### TASK TO CARRY OUT:
Restate the data below word for word. Leave the images out.

### RECORDS SHOWN:
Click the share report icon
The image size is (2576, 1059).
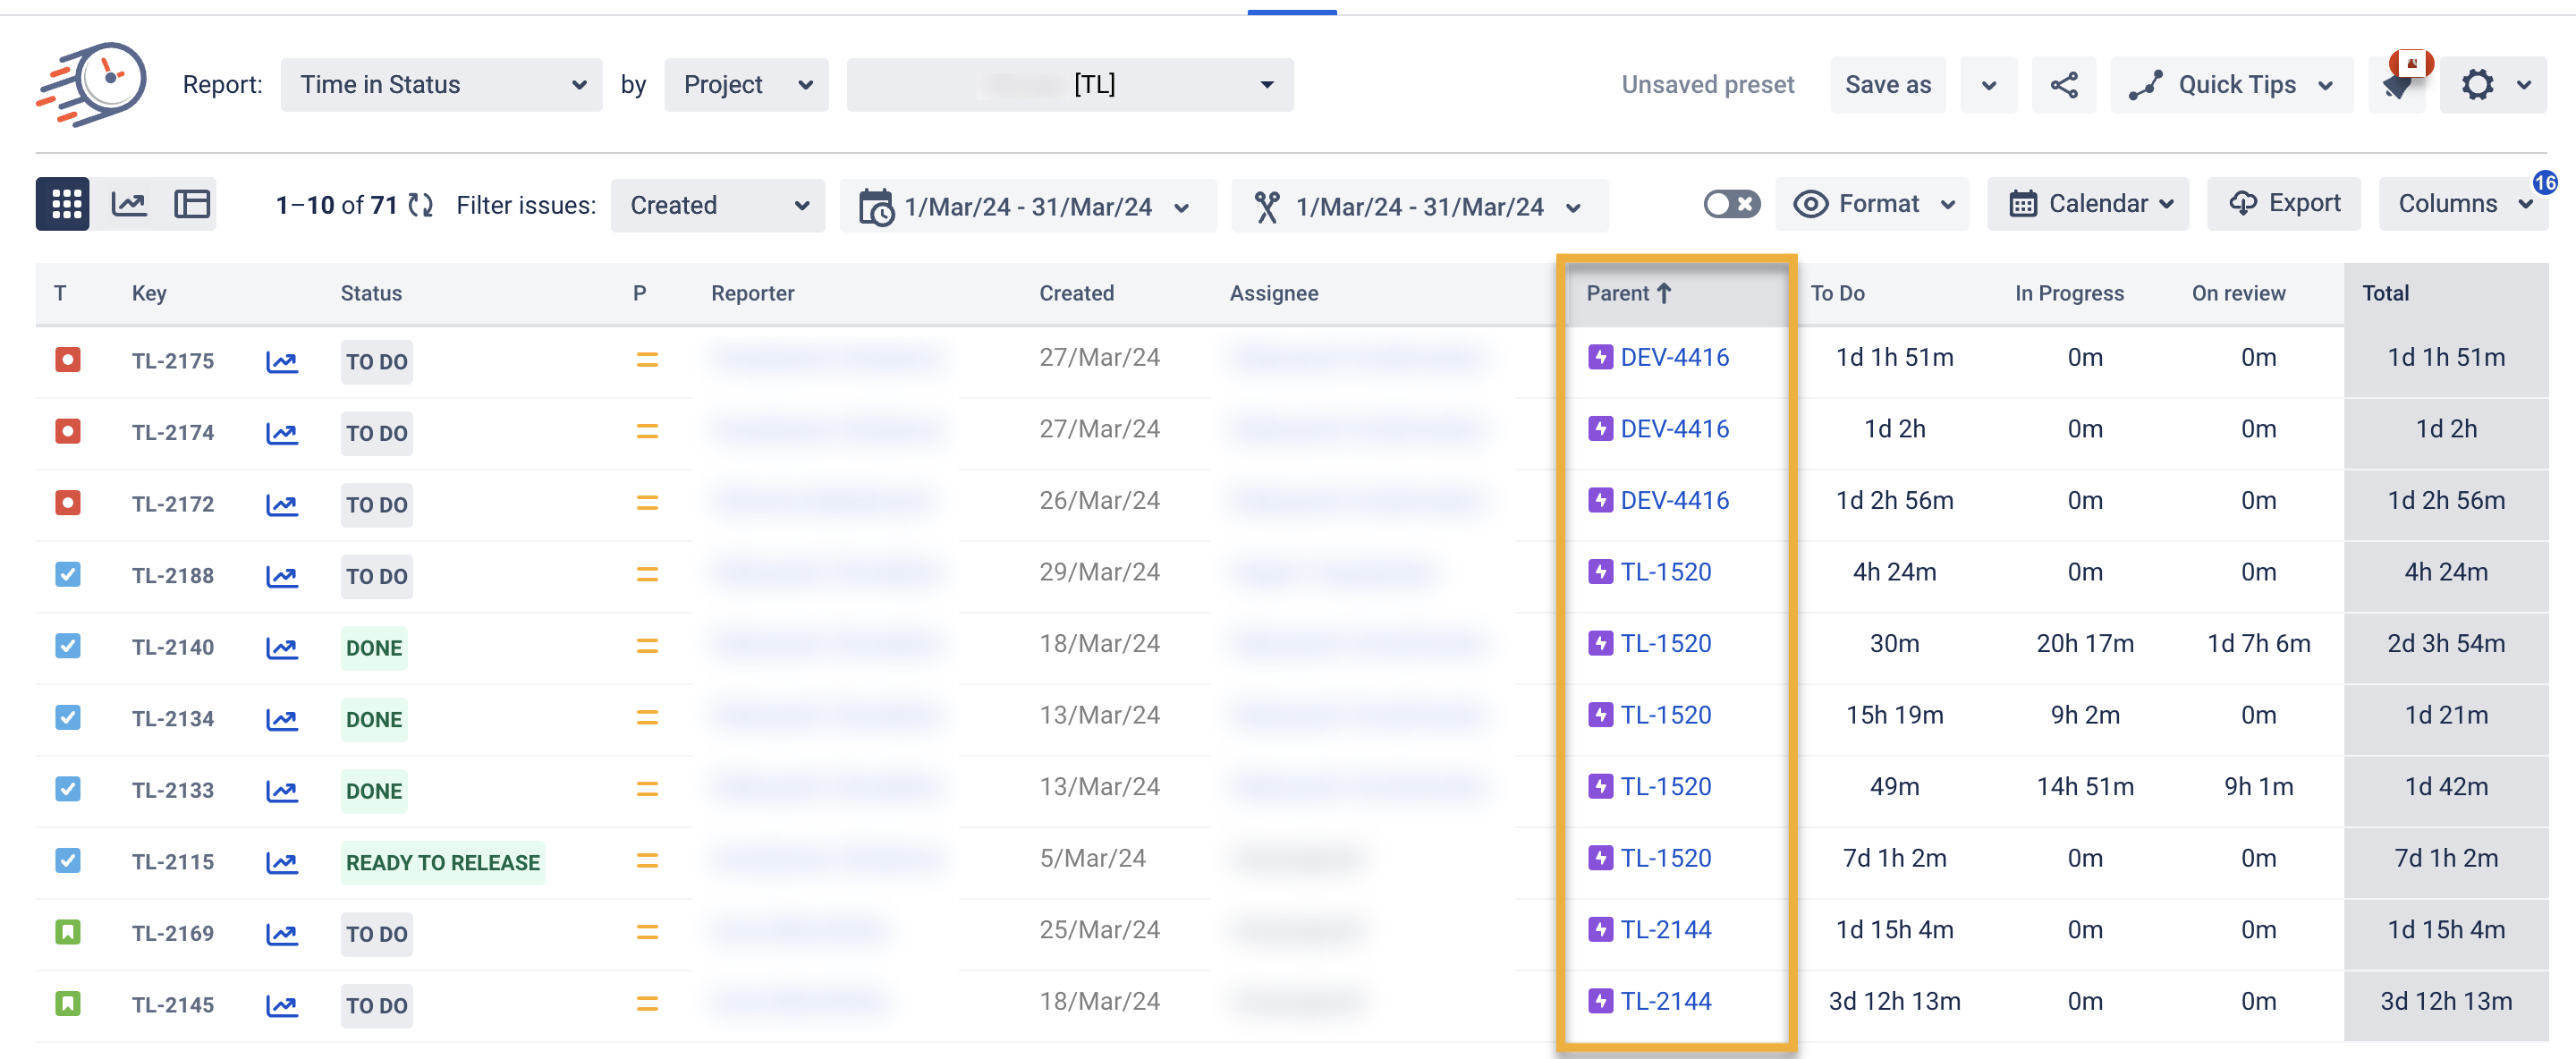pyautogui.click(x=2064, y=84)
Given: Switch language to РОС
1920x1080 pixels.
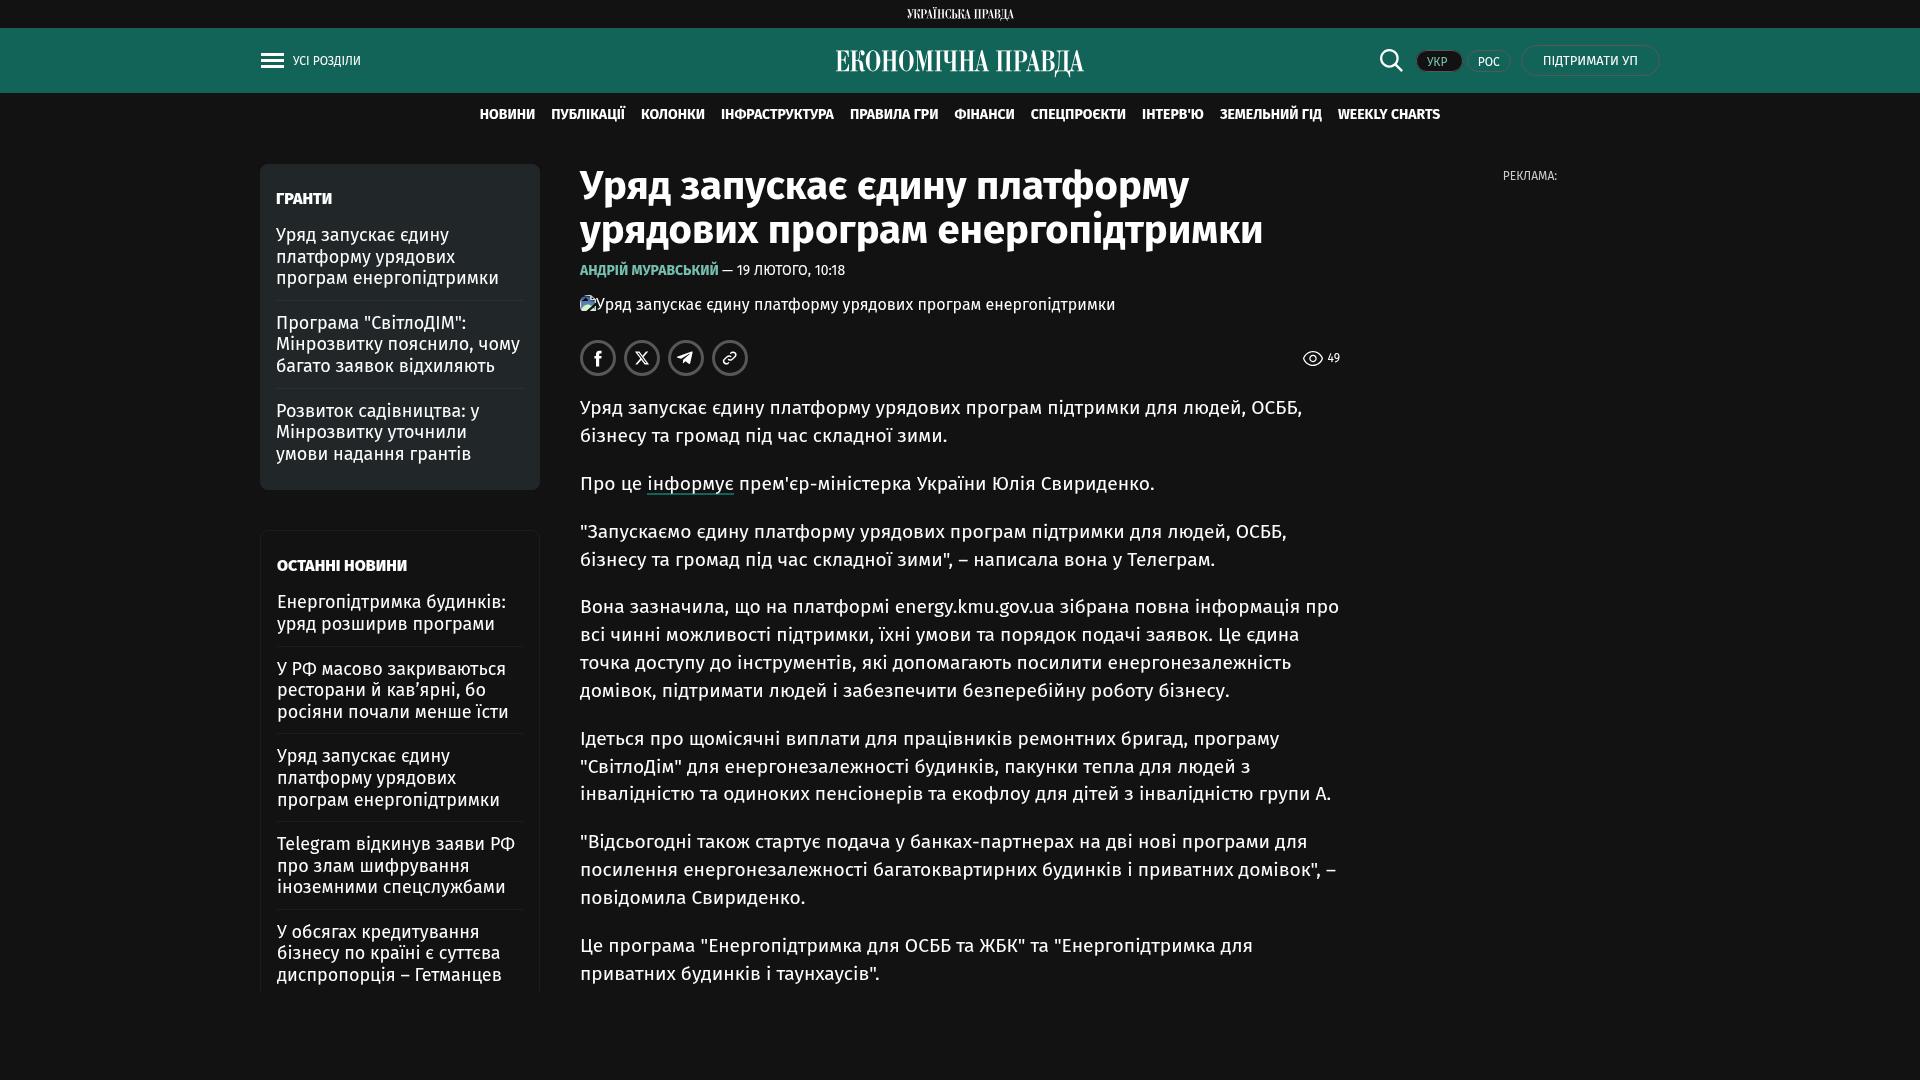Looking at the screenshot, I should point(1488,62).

### YOUR SOLUTION:
Click the share report icon
The image size is (2576, 1059).
pyautogui.click(x=2064, y=84)
Given: Switch language to РОС
1920x1080 pixels.
Looking at the screenshot, I should point(1488,62).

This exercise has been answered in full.